Crucially, FairTube is also pressuring Google to provide human contacts to creators who wish to dispute YouTube’s decisions. “Independent creators are scattered about, both geographically and demographically, and there are literally hundreds of thousands, if not millions of them,” Hank Green, one of the YouTubers involved in FairTube, said at the time. “It is important for independent creators to be able to have a unified conversation.”
FairTube recognises the challenges presented by the geographical dispersion of its members, and is combining the natural media savvy it has at its disposal with the century’s worth of experience in bread-and-butter organising brought to the table my iG Metall.
One of the most important characteristics of changing nature of employment is that it is defined by a drive for casualisation. The boom in remote work must be seen as part of the ongoing push among employers and policymakers to shift the foundations of Western economies away from the traditional employer-employee relationship and towards client-contractor arrangements. If we’re all working like freelancers, why shouldn’t we actually be freelancers?
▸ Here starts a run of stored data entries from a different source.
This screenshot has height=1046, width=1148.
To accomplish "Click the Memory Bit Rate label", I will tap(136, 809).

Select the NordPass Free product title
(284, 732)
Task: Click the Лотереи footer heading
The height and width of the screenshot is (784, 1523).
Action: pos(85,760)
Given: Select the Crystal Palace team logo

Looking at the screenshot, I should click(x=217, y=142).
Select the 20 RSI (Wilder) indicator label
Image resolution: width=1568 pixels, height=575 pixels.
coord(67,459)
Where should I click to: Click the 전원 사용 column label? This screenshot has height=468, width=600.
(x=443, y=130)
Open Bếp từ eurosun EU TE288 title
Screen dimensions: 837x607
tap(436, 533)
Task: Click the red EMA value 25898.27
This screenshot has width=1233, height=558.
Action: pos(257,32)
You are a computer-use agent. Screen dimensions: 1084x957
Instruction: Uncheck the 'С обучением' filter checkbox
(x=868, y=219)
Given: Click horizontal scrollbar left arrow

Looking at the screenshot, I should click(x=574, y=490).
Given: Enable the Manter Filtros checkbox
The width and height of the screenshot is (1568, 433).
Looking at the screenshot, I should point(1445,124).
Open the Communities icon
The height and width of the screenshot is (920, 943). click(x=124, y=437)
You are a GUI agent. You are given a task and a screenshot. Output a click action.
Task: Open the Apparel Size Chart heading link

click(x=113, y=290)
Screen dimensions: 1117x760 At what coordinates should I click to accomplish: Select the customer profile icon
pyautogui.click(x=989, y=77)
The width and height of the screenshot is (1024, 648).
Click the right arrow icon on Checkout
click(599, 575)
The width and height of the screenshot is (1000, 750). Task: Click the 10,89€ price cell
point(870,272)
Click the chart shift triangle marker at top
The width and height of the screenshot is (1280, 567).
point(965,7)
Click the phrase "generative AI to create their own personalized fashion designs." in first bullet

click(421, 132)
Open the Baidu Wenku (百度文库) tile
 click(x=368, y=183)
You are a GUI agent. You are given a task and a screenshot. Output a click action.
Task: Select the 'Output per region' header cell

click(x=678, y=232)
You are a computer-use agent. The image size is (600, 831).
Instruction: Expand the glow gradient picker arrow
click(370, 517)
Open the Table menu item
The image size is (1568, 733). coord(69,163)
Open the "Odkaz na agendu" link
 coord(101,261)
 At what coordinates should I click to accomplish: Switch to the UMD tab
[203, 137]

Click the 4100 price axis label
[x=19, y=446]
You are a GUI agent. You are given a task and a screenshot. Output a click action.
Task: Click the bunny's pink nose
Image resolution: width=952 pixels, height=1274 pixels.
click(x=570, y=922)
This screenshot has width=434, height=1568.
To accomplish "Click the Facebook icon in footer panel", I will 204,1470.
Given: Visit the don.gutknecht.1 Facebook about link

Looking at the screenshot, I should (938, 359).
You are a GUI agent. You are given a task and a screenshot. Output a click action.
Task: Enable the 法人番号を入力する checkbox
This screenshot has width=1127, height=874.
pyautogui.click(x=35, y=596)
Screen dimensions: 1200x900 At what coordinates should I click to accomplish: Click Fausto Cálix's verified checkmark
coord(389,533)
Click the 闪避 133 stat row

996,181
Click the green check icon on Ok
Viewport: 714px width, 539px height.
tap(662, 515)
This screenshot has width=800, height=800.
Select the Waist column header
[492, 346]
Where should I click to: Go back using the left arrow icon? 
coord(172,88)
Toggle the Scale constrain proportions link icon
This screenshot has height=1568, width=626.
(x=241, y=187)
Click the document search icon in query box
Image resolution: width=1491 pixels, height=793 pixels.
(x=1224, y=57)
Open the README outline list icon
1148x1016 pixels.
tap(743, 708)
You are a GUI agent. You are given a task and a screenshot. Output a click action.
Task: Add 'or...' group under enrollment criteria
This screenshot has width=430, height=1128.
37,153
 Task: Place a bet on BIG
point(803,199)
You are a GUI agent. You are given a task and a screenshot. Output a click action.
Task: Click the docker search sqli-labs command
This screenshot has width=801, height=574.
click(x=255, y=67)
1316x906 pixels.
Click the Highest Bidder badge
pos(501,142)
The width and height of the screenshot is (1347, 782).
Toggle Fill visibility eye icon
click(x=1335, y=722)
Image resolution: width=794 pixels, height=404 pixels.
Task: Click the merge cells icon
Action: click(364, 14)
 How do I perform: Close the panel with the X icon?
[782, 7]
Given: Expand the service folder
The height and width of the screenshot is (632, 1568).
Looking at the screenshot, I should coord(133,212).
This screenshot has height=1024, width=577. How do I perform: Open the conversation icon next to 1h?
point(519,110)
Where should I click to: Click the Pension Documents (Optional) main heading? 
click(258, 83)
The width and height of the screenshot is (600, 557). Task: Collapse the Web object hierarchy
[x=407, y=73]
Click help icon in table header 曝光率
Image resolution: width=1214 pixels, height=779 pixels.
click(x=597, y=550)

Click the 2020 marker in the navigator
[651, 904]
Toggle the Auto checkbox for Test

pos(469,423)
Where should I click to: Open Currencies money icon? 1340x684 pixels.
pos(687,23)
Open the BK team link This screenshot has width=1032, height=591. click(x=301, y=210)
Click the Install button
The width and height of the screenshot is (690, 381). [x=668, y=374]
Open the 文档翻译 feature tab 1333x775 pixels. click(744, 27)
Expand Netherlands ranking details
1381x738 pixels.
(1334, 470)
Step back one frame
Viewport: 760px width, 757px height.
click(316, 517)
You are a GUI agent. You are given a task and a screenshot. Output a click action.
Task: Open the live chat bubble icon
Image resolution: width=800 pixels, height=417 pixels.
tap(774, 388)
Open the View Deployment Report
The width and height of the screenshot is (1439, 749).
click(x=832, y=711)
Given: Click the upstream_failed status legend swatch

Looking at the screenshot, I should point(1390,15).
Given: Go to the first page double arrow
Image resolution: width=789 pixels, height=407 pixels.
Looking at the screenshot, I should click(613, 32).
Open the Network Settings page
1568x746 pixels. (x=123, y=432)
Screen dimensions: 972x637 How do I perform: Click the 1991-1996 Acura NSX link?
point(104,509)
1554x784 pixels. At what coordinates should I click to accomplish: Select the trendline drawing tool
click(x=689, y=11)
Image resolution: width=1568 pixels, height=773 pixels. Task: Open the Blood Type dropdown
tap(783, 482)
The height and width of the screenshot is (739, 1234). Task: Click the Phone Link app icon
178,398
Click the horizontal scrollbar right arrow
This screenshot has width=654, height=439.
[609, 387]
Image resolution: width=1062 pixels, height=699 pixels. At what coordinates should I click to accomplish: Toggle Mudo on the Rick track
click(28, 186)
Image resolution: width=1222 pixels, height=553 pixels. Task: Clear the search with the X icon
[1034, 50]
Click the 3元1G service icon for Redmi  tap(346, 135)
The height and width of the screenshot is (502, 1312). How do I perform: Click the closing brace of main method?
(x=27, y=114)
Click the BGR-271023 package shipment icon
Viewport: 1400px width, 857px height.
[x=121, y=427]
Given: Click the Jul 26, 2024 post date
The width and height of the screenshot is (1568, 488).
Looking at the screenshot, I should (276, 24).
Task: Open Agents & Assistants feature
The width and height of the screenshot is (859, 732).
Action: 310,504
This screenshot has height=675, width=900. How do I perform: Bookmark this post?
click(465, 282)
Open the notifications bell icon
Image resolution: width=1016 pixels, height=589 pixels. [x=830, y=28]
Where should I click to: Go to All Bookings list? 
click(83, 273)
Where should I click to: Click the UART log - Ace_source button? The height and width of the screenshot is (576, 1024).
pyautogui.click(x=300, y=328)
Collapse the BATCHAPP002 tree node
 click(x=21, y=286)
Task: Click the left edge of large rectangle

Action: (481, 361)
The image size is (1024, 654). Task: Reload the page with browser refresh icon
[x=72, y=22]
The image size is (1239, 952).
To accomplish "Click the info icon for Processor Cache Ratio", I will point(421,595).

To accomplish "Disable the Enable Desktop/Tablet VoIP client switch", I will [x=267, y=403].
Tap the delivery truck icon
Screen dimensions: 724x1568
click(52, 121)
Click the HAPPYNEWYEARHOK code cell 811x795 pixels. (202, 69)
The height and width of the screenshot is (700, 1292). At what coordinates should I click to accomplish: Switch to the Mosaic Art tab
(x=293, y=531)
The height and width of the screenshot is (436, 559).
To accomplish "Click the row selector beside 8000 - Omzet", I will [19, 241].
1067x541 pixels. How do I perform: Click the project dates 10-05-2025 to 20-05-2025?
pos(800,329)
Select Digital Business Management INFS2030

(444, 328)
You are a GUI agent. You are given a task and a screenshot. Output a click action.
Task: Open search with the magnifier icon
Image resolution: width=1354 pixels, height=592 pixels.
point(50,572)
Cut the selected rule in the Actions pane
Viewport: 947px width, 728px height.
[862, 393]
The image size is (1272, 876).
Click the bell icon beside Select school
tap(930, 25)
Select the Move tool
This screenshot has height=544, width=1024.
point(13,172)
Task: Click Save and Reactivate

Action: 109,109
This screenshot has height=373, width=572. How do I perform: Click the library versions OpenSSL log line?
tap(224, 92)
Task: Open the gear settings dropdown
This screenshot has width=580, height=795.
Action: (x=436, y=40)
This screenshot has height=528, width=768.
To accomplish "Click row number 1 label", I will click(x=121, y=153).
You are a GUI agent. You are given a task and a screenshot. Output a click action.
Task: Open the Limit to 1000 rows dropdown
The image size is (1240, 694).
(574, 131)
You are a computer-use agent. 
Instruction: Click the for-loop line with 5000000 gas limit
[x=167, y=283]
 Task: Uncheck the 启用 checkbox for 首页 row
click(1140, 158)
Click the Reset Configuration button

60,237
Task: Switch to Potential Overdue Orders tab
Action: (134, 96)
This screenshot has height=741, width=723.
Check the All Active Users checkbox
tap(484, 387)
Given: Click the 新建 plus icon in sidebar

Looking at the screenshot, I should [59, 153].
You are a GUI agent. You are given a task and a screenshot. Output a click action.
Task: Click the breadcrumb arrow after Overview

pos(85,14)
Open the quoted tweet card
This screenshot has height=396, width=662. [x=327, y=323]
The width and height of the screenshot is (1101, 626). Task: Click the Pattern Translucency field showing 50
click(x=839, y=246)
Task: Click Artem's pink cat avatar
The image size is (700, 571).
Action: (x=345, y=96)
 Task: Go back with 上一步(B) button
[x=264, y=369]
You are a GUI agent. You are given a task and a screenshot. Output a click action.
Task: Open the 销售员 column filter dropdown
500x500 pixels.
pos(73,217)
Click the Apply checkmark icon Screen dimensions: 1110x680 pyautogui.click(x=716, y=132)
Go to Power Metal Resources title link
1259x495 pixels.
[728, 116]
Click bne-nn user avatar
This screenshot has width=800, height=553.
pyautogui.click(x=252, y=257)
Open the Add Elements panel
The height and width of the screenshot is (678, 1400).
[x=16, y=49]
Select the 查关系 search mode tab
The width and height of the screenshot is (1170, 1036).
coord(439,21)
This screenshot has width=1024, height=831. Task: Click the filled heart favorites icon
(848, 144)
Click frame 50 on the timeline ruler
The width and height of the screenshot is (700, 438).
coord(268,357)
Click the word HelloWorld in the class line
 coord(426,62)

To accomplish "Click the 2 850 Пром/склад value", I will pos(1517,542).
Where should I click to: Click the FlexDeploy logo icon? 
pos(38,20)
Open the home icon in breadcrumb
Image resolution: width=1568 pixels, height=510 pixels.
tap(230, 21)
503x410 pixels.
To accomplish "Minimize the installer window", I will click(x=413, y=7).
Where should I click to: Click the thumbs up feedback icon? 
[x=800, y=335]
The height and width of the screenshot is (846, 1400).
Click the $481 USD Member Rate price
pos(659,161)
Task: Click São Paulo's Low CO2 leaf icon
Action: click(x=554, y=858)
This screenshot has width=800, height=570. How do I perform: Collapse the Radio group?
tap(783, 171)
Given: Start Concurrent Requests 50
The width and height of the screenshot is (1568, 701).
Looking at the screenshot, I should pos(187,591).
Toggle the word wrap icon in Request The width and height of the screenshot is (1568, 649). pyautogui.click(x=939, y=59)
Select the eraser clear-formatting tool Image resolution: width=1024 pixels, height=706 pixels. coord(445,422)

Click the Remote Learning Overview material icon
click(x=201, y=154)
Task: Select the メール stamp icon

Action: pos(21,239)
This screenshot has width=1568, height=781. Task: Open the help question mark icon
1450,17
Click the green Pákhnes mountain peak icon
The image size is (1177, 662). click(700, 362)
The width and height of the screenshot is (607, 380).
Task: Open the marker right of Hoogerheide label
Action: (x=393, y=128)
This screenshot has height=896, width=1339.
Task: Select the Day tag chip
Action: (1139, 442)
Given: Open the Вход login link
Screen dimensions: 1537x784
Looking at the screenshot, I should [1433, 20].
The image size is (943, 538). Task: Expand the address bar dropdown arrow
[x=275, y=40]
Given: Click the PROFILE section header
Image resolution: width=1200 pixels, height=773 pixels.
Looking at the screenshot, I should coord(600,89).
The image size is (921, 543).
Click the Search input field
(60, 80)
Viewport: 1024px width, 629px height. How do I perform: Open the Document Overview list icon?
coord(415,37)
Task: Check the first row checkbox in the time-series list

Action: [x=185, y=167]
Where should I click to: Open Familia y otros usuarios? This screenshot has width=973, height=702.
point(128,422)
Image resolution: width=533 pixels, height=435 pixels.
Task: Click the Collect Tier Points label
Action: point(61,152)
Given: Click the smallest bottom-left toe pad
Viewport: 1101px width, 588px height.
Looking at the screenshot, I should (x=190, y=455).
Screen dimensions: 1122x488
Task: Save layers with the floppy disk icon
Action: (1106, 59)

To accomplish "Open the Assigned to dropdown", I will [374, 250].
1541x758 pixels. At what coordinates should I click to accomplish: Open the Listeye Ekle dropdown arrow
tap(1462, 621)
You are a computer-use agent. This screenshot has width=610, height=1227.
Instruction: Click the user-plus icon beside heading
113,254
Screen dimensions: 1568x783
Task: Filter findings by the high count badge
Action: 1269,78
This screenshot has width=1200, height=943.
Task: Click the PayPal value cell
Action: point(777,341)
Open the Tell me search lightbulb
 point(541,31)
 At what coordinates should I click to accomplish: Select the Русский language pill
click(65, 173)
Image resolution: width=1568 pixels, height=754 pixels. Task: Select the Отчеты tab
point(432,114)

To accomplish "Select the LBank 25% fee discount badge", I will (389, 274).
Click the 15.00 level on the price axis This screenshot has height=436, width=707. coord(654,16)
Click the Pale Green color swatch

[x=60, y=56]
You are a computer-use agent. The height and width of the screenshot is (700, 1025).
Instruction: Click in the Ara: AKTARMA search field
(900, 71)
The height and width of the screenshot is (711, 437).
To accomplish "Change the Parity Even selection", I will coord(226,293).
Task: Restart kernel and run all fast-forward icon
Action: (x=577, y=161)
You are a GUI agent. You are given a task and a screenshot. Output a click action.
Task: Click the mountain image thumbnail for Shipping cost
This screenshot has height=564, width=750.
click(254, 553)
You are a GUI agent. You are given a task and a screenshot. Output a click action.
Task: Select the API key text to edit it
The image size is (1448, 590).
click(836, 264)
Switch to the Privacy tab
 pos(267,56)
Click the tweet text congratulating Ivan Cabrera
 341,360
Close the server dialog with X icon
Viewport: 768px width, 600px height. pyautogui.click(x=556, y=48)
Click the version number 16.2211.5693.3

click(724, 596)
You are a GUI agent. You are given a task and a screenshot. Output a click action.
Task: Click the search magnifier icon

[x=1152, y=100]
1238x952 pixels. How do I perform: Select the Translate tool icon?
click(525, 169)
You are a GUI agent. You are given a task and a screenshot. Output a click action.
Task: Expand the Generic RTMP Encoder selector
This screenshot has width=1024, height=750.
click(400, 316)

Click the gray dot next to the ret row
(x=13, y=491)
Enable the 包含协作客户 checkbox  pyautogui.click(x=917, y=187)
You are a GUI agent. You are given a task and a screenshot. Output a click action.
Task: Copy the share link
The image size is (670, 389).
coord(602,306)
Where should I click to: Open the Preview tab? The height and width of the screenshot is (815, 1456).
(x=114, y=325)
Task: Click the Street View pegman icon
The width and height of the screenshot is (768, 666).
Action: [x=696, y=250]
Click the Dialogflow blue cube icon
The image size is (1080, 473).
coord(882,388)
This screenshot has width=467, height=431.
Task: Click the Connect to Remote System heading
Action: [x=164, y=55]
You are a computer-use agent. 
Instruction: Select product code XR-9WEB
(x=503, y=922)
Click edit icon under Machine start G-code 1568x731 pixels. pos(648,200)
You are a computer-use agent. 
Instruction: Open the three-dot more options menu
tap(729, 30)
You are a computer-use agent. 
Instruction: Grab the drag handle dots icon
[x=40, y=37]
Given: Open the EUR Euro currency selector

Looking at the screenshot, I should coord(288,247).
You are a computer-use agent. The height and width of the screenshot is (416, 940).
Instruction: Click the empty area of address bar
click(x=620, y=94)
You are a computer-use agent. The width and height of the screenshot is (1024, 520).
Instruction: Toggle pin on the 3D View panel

The UK government has made great play of the benefits of self-employment, which is always and inevitably pitched as a great opportunity for personal freedom. For most self-employed people, of course, the reality is grim: TUC research published in 2018 found that half (a total of more than two million people) were earning less than minimum wage.
But self-employment is the most fundamental requirement of the economy proposed by employers and industry groups, in which businesses can dip in and out of a “liquid workforce,” engaging workers on freelance terms for short-term projects, unencumbered by even the most perfunctory legal obligation.
There is some pushback happening, even outside the gig economy. Freelancers, particularly in the media and creative industries, have long relied on whisper networks and backchannel information sharing: which companies always pay late; where has the best and worst conditions for ‘permalancers’; how to negotiate against egregious contract terms; and so on.
This is a form of mutual aid undertaken by workers who are well aware of their own precarity, and very few of whom have had meaningful support from the established unions working in their industries – who tend to focus on contracted employees. It is essentially palliative, but this kind of organising has real material benefits.
Gig workers’ algorithmically-dictated poverty, creative freelancers’ mistreatment by clients, and newly-remote white collar employees’ enforced surveillance are all intimately linked. We must understand them as symptoms of a decades-long assault on working people by capital, a battle that is reaching a new peak.
The ‘future of work’ touted by talking-head CEOs is a con; it’s a precursor to the utter destruction of workers’ most essential rights, and one that will ravage every industry. Whether within or outwith the traditional union structure, we must work urgently to connect our disparate struggles.